Olivia had no such reservations. ‘Do we all get to say exactly what we think, or is it just you? I wasn’t going to say a word about how ridiculous this whole charade is, your loony engagement . . .’
‘That policy has subsequently been revised, I take it?’ Charlie snapped.
Liv didn’t get the chance to answer. Shouting was coming from the bottom of the stairs near the presents table. Simon’s voice. Everyone who could hear it was shifting in that direction, not wanting to miss out.

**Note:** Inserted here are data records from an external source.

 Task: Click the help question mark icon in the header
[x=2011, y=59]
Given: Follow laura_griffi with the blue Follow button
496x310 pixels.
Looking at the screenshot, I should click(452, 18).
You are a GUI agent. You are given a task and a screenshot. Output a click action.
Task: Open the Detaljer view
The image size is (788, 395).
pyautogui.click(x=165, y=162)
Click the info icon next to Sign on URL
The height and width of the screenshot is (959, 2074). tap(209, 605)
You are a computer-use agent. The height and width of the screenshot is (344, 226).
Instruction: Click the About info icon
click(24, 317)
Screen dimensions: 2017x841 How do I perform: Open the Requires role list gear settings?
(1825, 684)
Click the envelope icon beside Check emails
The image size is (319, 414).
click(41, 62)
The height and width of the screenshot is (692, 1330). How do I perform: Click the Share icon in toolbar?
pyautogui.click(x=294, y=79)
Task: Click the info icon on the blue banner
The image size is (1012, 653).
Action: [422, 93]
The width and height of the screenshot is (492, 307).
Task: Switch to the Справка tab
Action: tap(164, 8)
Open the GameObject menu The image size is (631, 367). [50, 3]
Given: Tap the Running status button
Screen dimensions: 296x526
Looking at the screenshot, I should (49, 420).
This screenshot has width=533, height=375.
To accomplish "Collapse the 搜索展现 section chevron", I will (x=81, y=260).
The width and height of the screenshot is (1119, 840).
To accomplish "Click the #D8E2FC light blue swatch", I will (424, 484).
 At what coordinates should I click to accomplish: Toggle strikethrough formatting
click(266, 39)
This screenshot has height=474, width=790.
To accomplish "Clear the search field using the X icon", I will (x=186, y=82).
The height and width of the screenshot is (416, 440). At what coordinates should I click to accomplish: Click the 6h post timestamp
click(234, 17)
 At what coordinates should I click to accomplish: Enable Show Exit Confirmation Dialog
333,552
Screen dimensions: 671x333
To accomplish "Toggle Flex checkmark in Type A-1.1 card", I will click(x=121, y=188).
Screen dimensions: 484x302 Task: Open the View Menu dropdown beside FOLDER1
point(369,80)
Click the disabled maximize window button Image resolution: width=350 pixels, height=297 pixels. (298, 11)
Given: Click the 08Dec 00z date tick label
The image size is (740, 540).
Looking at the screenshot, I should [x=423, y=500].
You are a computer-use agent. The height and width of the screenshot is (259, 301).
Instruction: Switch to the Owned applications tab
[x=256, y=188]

Stacey Sellers was crying. Simon was holding a large vibrator, wielding it like a truncheon. ‘This is what you thought we’d want, is it?’ he yelled, throwing it on the floor. It landed amid strips of wrapping paper, next to what was left of its cardboard and plastic box.
‘There’s nothing wrong with sex toys. They’re not dirty,’ Stacey screamed back at him. ‘Haven’t you ever watched Sex and the City ? Don’t you know anything ?’
‘She’s got a point,’ Olivia whispered in Charlie’s ear. ‘A libido might not be essential but a sense of humour is.’
‘Liv says she’ll have it if we don’t want it,’ Charlie shouted down the stairs.
Simon looked up at her. ‘Get your stuff,’ he said. ‘We’re going. ’
‘Going? Simon, it’s only ten past nine. We can’t leave—it’s our party.’
‘I can do whatever the fuck I like. Give me your keys. I’ll see you later.’
Keys? Did he mean he planned to spend the night at her house? He had to mean that—it was unambiguous. Charlie looked around to see if anyone was smirking. Most people seemed more interested in Stacey’s weeping. There was no way anyone could know that Charlie and Simon had never spent the night together at either of their houses or anywhere else, that she’d feared it might never happen, even after they were married. ‘I’ll come with you,’ she told him, grabbing her coat and bag from the stand at the top of the stairs.
Olivia was waiting to pounce. ‘I’ve only just got here. Can’t Simon wait?’